Idkowiak, Jan and O'Riordan, Stephen and Reisch, Nicole and Malunowicz, Ewa M and Collins, Felicity and Kerstens, Michiel N and Köhler, Birgit and Graul-Neumann, Luitgard Margarete and Szarras-Czapnik, Maria and Dattani, Mehul and Silink, Martin and Shackleton, Cedric H L and Maiter, Dominique and Krone, Nils and Arlt, Wiebke (2010) Pubertal presentation in seven patients with congenital adrenal hyperplasia due to P450 Oxidoreductase deficiency. The Journal of clinical endocrinology and metabolism. ISSN 1945-7197
Identification Number/DOI: 10.1210/jc.2010-1607
Context: P450 oxidoreductase (POR) is a crucial electron donor to all microsomal P450 cytochrome (CYP) enzymes including 17α-hydroxylase (CYP17A1), 21-hydroxylase (CYP21A2) and P450 aromatase. Mutant POR causes congenital adrenal hyperplasia with combined glucocorticoid and sex steroid deficiency. P450 oxidoreductase deficiency (ORD) commonly presents neonatally, with disordered sex development in both sexes, skeletal malformations, and glucocorticoid deficiency.

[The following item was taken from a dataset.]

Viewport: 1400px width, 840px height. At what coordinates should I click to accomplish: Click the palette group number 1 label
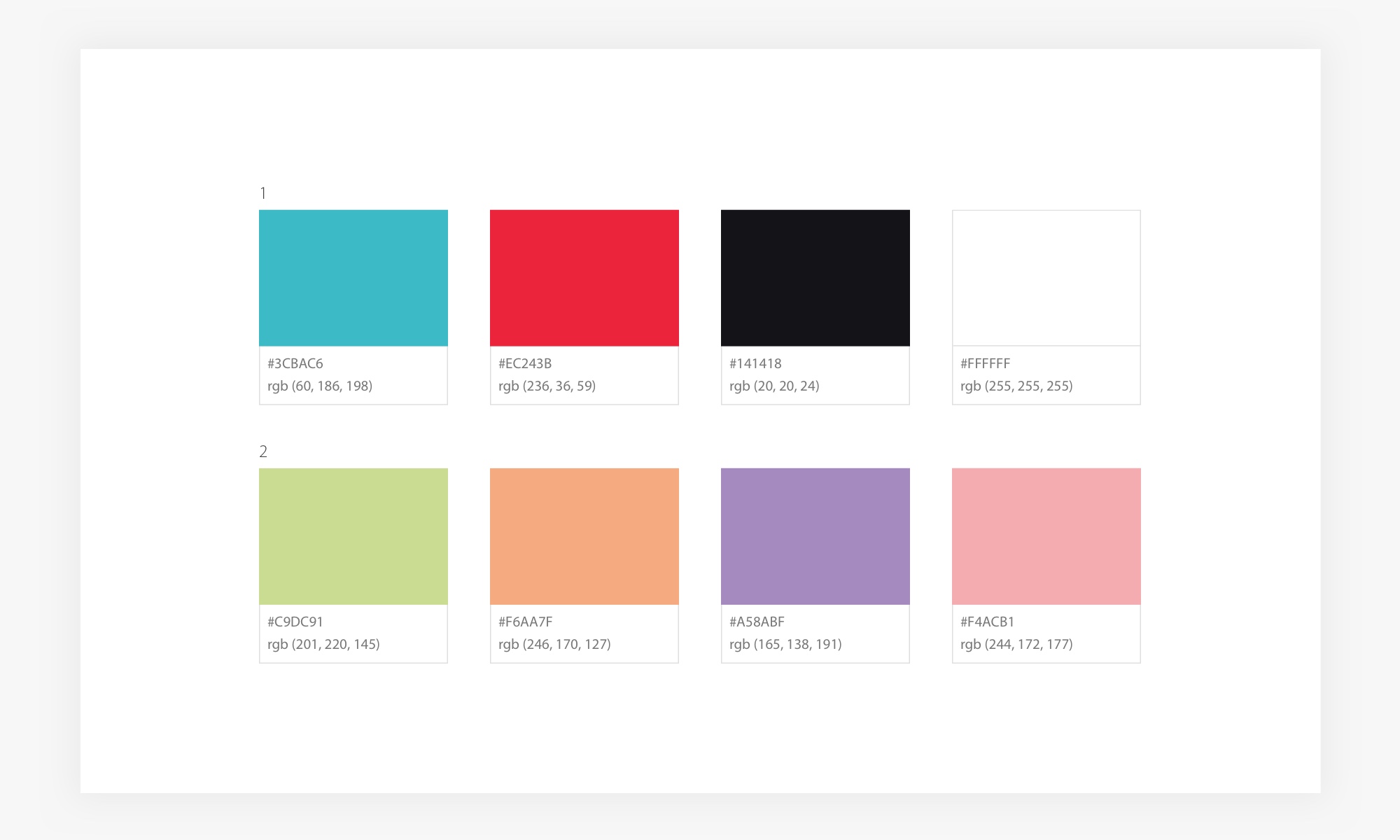[263, 193]
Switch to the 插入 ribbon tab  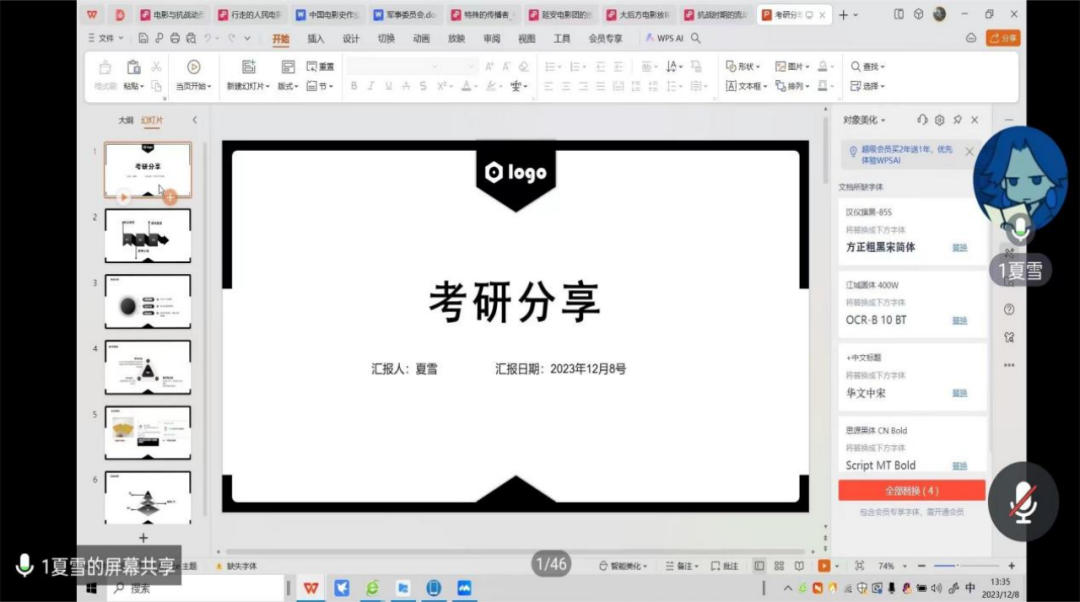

Objective: The aim of the study was to describe the clinical and biochemical characteristics of ORD during puberty.
Design: Clinical, biochemical, and genetic assessment of seven ORD patients (five females, two males) presenting during puberty was conducted.
Results: Predominant findings in females were incomplete pubertal development (four of five) and large ovarian cysts (five of five) prone to spontaneous rupture, in some only resolving after combined treatment with estrogen/progestin, GnRH superagonists, and glucocorticoids. Pubertal development in the two boys was more mildly affected, with some spontaneous progression. Urinary steroid profiling revealed combined CYP17A1 and CYP21A2 deficiencies indicative of ORD in all patients; all but one failed to mount an appropriate cortisol response to ACTH stimulation indicative of adrenal insufficiency. Diagnosis of ORD was confirmed by direct sequencing, demonstrating disease-causing POR mutations.
Conclusion: Delayed and disordered puberty can be the first sign leading to a diagnosis of ORD. Appropriate testosterone production during puberty in affected boys but manifest primary hypogonadism in girls with ORD may indicate that testicular steroidogenesis is less dependent on POR than adrenal and ovarian steroidogenesis. Ovarian cysts in pubertal girls may be driven not only by high gonadotropins but possibly also by impaired CYP51A1-mediated production of meiosis-activating sterols due to mutant POR.